Dataset records
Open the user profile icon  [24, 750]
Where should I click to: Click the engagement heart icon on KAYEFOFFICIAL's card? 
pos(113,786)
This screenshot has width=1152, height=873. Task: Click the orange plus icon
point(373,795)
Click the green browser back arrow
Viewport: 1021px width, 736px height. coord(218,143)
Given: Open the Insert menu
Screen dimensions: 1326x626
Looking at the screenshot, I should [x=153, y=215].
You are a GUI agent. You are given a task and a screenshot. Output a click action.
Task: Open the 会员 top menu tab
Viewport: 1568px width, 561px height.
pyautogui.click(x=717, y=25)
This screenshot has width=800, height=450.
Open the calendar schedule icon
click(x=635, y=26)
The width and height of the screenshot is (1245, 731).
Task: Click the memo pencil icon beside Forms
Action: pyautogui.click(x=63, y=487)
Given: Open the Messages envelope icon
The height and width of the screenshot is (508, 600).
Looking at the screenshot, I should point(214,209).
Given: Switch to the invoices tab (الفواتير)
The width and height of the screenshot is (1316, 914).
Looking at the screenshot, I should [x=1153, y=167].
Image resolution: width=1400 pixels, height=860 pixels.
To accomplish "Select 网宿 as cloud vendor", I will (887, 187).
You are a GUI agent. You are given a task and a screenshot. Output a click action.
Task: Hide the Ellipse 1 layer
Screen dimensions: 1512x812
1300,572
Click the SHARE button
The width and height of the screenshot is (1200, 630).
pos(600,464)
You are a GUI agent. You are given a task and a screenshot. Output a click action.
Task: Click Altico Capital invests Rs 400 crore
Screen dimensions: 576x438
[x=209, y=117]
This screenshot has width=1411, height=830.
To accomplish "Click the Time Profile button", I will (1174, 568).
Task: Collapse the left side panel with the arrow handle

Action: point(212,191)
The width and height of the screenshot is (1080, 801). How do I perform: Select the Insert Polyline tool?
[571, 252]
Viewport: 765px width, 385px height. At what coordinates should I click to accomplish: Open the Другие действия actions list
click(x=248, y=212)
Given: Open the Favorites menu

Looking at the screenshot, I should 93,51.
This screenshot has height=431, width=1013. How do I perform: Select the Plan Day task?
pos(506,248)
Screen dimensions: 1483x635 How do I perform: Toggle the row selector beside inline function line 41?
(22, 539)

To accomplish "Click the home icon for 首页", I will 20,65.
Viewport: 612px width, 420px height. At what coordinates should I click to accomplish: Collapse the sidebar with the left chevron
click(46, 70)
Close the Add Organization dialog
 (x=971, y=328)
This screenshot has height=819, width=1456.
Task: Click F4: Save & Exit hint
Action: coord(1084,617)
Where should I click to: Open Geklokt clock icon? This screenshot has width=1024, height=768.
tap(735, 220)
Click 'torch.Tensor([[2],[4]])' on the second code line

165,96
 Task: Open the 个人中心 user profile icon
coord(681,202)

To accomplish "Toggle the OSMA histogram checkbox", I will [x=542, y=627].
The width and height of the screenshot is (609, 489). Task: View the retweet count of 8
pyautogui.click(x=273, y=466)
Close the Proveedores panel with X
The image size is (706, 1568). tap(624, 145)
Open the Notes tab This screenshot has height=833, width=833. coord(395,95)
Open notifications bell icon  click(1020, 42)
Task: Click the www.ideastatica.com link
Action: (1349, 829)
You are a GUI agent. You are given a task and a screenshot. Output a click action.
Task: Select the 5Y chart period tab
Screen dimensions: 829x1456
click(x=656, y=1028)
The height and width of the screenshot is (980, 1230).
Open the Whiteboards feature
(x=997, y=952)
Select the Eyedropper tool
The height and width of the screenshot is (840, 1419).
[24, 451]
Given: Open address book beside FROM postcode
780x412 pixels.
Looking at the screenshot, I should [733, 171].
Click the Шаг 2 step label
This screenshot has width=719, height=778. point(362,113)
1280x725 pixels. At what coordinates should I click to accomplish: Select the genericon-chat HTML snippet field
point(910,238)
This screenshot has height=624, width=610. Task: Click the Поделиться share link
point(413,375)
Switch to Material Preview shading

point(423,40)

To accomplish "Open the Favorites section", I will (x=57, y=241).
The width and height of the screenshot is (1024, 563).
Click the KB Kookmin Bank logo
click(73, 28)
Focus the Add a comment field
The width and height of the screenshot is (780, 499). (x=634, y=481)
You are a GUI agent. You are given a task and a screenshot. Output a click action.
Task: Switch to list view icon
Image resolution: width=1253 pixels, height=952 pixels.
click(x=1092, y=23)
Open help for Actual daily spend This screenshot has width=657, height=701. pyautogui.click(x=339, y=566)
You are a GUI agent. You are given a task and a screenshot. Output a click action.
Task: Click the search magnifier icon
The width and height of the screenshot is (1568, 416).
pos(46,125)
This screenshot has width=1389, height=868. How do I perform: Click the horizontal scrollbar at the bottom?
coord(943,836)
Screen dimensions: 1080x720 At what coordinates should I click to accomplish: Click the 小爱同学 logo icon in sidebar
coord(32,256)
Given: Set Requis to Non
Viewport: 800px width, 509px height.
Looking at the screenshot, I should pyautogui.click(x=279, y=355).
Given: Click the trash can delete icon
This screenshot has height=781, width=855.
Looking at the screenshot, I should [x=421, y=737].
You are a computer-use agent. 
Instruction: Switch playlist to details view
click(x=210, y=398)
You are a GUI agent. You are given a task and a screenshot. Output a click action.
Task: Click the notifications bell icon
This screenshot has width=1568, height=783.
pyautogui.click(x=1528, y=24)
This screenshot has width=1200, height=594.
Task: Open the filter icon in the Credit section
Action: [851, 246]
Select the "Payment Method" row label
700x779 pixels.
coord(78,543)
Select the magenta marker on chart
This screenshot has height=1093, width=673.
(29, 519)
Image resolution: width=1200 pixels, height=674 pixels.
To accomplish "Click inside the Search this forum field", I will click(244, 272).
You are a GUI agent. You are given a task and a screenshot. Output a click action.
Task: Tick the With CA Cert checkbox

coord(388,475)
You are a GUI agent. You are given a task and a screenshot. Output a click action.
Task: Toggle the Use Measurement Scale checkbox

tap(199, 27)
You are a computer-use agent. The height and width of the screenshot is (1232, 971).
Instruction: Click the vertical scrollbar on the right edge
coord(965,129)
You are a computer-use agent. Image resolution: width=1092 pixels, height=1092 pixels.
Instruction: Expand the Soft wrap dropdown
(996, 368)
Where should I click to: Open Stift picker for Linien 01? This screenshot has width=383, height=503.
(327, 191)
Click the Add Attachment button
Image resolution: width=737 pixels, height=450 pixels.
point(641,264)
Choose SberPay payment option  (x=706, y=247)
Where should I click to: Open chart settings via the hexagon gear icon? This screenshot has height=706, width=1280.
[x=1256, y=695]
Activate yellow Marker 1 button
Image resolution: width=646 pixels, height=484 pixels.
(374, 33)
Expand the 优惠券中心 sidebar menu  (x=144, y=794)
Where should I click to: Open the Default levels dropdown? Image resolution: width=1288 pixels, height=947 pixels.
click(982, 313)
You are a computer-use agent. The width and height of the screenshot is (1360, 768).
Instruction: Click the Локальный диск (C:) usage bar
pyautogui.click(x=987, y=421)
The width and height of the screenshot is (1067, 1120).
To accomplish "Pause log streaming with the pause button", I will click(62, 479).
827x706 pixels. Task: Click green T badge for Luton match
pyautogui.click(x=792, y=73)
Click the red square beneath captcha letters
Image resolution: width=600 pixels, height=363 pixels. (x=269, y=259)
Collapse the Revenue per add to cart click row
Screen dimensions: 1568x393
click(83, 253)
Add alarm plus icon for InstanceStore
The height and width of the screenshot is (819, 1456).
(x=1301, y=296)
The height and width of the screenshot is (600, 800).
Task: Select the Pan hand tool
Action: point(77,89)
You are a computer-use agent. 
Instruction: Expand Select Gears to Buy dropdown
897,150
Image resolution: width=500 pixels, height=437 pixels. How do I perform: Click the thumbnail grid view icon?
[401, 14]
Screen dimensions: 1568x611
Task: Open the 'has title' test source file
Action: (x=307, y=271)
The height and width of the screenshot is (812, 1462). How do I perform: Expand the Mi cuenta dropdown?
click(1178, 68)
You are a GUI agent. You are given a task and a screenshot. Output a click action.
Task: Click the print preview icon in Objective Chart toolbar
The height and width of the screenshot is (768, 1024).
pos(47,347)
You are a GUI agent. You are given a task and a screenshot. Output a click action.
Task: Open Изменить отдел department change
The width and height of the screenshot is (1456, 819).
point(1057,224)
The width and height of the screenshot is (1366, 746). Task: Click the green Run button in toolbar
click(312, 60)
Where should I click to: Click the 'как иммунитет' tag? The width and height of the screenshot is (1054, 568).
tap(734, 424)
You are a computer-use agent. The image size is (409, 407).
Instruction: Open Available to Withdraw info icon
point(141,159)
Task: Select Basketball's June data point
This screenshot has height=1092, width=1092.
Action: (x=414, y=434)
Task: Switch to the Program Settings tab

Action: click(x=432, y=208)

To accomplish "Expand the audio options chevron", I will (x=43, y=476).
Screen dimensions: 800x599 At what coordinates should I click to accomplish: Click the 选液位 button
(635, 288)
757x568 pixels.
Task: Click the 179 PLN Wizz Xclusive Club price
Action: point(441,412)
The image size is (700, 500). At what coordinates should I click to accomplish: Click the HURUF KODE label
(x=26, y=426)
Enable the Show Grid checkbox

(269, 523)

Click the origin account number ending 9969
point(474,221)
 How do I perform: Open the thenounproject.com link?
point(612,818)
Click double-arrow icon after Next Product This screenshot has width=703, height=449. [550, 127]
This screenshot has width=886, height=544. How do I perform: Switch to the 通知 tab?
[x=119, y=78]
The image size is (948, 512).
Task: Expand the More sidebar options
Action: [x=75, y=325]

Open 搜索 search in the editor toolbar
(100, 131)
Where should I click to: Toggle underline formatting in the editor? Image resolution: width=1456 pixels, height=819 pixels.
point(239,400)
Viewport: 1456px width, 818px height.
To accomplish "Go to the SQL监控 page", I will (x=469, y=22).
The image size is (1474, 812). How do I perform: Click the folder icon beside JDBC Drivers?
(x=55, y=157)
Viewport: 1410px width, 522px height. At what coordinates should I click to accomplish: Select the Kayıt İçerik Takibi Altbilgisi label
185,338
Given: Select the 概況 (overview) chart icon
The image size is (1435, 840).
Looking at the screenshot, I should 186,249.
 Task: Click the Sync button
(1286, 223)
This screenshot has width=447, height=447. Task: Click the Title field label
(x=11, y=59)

Goal:
Copy the data above word for word, from the first line through the line that contains "pyautogui.click(x=717, y=25)", including that line.

Answer to the exercise:
Open the user profile icon  [24, 750]
Where should I click to: Click the engagement heart icon on KAYEFOFFICIAL's card? 
pos(113,786)
This screenshot has width=1152, height=873. Task: Click the orange plus icon
point(373,795)
Click the green browser back arrow
Viewport: 1021px width, 736px height. coord(218,143)
Given: Open the Insert menu
Screen dimensions: 1326x626
Looking at the screenshot, I should [x=153, y=215].
You are a GUI agent. You are given a task and a screenshot. Output a click action.
Task: Open the 会员 top menu tab
Viewport: 1568px width, 561px height.
pyautogui.click(x=717, y=25)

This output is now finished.